Segment Open

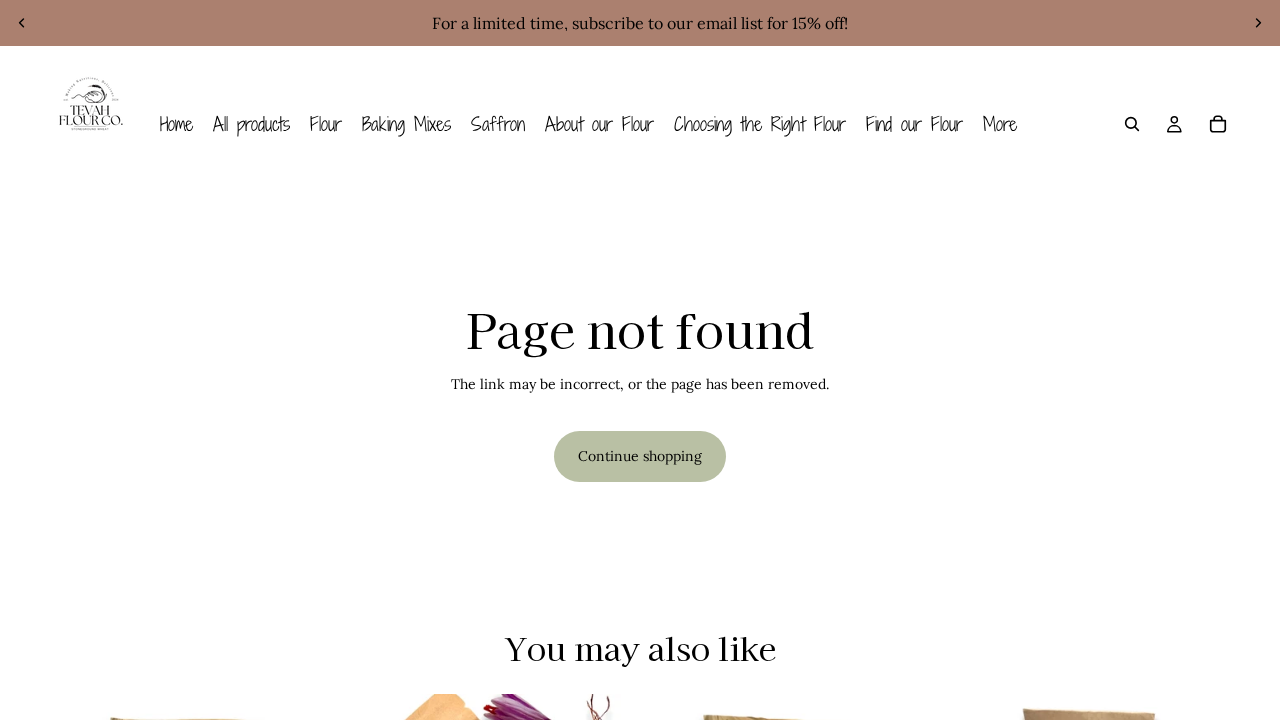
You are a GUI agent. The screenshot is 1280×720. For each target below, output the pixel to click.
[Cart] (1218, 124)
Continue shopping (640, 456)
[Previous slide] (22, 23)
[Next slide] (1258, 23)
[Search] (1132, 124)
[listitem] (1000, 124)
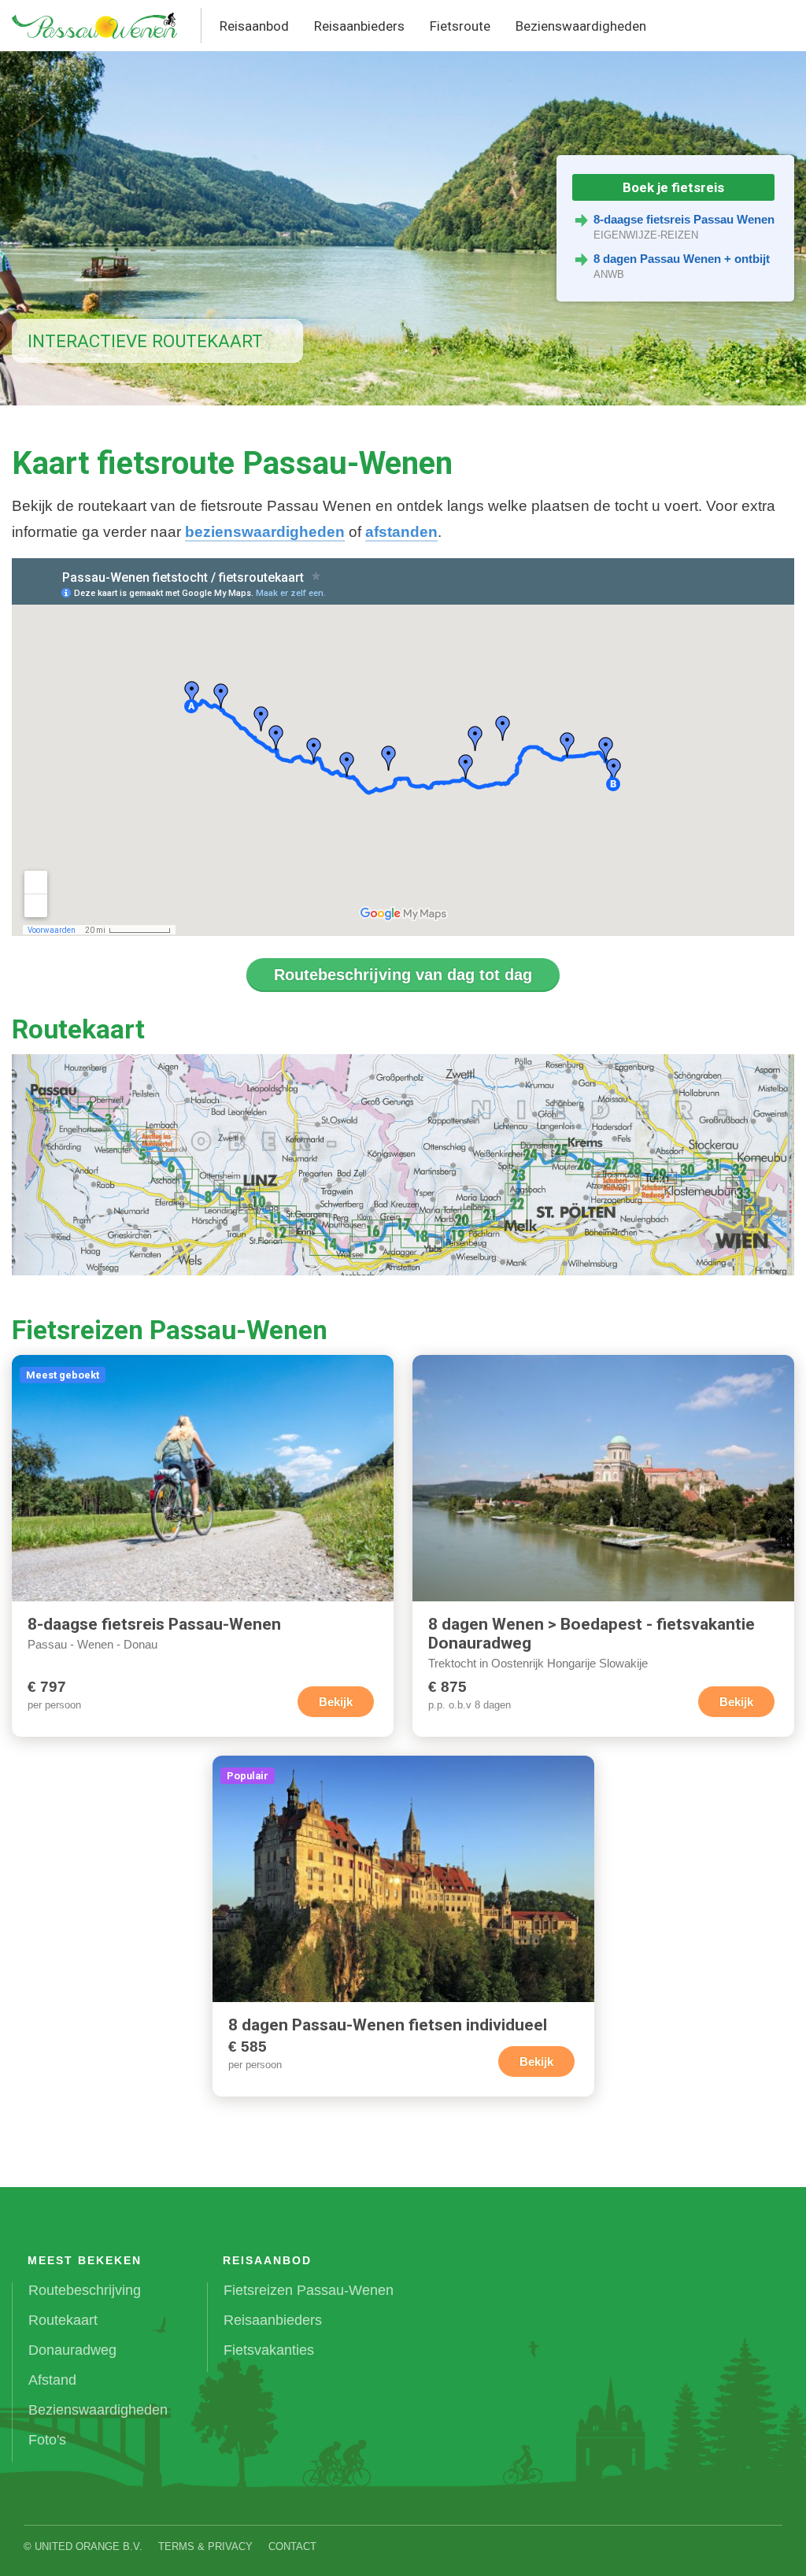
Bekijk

Segment Closed

● **Instructions to follow**
Pictures aside, return all the entries above exactly.

● **Solution to this task**
You are a GUI agent. The screenshot is 1280×720. For each target below, output the pixel to click.
[Cart] (1218, 124)
Continue shopping (640, 456)
[Previous slide] (22, 23)
[Next slide] (1258, 23)
[Search] (1132, 124)
[listitem] (1000, 124)
Bekijk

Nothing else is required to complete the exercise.